Stored data entries:
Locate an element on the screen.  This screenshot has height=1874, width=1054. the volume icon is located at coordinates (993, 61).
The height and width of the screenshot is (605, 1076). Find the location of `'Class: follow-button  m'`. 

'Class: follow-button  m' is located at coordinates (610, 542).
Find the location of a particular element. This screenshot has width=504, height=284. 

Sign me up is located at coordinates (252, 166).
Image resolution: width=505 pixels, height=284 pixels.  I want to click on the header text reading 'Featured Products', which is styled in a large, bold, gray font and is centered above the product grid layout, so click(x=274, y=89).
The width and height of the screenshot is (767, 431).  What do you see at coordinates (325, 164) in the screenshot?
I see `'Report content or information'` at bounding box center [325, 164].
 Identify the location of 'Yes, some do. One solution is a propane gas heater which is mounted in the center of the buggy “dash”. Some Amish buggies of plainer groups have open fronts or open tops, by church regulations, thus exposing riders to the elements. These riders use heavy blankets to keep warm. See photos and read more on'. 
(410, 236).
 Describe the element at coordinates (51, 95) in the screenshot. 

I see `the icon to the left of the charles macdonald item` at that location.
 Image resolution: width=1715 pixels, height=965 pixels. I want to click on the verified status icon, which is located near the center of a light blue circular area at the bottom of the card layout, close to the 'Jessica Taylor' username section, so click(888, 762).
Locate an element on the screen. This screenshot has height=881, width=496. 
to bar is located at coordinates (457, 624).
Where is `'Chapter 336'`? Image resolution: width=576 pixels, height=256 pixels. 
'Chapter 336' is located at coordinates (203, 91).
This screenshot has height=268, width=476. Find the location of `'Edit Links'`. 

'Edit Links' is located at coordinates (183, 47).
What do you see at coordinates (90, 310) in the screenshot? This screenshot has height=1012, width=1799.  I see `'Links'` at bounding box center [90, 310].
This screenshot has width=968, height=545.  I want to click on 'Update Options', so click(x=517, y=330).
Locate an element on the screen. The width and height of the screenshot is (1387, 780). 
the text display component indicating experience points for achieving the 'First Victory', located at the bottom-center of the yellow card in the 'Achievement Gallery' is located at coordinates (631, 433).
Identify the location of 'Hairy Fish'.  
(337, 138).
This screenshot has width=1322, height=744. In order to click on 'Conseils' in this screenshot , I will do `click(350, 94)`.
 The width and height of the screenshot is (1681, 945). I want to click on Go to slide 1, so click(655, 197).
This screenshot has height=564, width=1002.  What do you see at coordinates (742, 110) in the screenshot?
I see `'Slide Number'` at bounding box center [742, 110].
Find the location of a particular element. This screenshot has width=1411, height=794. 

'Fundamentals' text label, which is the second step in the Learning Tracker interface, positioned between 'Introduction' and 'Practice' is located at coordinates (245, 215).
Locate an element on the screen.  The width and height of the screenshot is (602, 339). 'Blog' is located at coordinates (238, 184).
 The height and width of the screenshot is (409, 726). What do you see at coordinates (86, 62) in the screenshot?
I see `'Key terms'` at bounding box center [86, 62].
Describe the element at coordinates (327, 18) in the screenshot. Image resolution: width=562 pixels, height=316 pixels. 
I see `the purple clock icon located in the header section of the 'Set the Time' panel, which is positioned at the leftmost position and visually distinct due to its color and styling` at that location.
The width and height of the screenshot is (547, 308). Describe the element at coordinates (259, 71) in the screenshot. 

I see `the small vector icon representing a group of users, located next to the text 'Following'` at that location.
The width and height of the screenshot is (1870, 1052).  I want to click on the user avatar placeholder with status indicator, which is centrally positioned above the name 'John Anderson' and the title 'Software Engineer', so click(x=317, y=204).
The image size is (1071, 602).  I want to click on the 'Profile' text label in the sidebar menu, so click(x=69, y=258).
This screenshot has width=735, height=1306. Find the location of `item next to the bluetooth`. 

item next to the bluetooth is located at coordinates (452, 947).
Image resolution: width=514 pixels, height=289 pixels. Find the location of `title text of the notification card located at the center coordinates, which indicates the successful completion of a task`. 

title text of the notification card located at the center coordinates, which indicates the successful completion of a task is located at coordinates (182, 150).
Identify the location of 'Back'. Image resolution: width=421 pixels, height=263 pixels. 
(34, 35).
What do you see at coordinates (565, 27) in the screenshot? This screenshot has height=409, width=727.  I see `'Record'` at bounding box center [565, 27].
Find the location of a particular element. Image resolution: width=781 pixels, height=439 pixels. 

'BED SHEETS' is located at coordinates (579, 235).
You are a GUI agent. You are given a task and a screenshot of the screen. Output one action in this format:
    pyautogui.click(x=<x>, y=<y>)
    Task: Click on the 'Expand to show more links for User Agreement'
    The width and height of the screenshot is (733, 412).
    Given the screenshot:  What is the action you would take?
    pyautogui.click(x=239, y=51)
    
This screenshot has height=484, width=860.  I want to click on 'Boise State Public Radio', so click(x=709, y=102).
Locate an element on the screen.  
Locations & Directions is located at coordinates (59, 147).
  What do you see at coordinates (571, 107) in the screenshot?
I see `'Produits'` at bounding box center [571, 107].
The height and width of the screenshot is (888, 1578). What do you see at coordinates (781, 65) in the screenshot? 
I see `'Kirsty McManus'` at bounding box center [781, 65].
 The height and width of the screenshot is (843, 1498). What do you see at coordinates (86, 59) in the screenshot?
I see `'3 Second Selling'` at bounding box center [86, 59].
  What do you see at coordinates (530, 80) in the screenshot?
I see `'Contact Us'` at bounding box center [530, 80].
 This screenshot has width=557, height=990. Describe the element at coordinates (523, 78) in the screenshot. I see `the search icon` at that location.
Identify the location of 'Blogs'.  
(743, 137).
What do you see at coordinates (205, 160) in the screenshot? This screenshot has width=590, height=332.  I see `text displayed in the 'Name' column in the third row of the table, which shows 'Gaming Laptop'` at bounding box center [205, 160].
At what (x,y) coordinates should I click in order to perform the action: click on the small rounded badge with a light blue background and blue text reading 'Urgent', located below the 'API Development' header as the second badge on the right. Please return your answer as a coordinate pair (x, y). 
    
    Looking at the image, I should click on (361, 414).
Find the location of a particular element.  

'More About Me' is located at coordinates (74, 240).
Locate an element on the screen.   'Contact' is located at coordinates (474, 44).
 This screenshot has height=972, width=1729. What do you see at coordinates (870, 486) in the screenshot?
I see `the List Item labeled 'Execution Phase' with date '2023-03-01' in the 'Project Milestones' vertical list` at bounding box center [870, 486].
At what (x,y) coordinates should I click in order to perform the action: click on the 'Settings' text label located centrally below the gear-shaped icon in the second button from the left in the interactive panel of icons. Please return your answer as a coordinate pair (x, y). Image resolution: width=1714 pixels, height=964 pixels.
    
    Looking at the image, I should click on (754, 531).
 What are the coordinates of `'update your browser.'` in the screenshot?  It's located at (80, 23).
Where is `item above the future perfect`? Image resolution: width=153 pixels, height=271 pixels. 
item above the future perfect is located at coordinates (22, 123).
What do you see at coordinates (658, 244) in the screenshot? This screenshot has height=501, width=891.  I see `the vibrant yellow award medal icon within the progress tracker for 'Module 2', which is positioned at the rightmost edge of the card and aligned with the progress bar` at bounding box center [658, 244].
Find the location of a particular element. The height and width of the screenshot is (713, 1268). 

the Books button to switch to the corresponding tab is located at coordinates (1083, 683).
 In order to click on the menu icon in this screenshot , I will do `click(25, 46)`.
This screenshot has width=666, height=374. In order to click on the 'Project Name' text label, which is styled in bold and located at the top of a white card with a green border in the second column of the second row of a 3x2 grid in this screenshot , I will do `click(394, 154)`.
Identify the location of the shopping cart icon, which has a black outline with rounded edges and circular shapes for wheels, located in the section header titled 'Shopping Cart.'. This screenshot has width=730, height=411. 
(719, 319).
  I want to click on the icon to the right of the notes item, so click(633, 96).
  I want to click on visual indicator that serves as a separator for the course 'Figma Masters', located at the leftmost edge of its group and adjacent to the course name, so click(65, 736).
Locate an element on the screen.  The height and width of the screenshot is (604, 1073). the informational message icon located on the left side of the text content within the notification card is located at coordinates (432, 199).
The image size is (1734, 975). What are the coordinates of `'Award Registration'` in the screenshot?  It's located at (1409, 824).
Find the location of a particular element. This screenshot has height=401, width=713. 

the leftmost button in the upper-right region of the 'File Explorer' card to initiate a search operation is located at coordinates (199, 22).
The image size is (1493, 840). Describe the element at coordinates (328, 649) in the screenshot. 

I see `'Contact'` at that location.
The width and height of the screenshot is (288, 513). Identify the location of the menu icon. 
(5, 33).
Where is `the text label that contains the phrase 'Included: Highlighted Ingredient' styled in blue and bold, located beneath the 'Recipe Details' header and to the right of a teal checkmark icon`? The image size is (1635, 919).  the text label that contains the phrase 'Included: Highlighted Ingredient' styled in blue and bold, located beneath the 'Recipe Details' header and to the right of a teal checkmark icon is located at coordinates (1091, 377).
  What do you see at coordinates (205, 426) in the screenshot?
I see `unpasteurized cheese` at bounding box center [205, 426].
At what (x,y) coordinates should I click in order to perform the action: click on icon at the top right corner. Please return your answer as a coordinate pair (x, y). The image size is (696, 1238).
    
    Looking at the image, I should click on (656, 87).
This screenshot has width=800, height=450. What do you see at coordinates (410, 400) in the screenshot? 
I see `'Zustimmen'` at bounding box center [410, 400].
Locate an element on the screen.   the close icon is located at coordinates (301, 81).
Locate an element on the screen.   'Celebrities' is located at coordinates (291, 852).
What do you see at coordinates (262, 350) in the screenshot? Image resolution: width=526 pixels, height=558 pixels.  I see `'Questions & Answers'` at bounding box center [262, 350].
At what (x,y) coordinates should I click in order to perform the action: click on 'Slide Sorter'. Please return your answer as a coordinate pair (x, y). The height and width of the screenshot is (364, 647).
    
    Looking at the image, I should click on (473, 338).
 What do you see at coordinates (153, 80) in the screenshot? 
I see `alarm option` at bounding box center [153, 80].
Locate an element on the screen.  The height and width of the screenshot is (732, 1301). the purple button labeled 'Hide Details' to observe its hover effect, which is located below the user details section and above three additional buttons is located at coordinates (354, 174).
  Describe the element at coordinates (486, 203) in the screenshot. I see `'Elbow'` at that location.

WHAT NEEDS TO BE DONE - Rewrite the data starting at the line containing "The width and height of the screenshot is (767, 431)." and ending at the line containing "(337, 138).", replacing "Identify the location of" with "Find the position of" and leaving everything else unchanged.

CORRECT ANSWER -
The width and height of the screenshot is (767, 431).  What do you see at coordinates (325, 164) in the screenshot?
I see `'Report content or information'` at bounding box center [325, 164].
 Find the position of 'Yes, some do. One solution is a propane gas heater which is mounted in the center of the buggy “dash”. Some Amish buggies of plainer groups have open fronts or open tops, by church regulations, thus exposing riders to the elements. These riders use heavy blankets to keep warm. See photos and read more on'. 
(410, 236).
 Describe the element at coordinates (51, 95) in the screenshot. 

I see `the icon to the left of the charles macdonald item` at that location.
 Image resolution: width=1715 pixels, height=965 pixels. I want to click on the verified status icon, which is located near the center of a light blue circular area at the bottom of the card layout, close to the 'Jessica Taylor' username section, so click(888, 762).
Locate an element on the screen. This screenshot has height=881, width=496. 
to bar is located at coordinates (457, 624).
Where is `'Chapter 336'`? Image resolution: width=576 pixels, height=256 pixels. 
'Chapter 336' is located at coordinates (203, 91).
This screenshot has height=268, width=476. Find the location of `'Edit Links'`. 

'Edit Links' is located at coordinates (183, 47).
What do you see at coordinates (90, 310) in the screenshot? This screenshot has height=1012, width=1799.  I see `'Links'` at bounding box center [90, 310].
This screenshot has width=968, height=545.  I want to click on 'Update Options', so click(x=517, y=330).
Locate an element on the screen. The width and height of the screenshot is (1387, 780). 
the text display component indicating experience points for achieving the 'First Victory', located at the bottom-center of the yellow card in the 'Achievement Gallery' is located at coordinates (631, 433).
Find the position of 'Hairy Fish'.  
(337, 138).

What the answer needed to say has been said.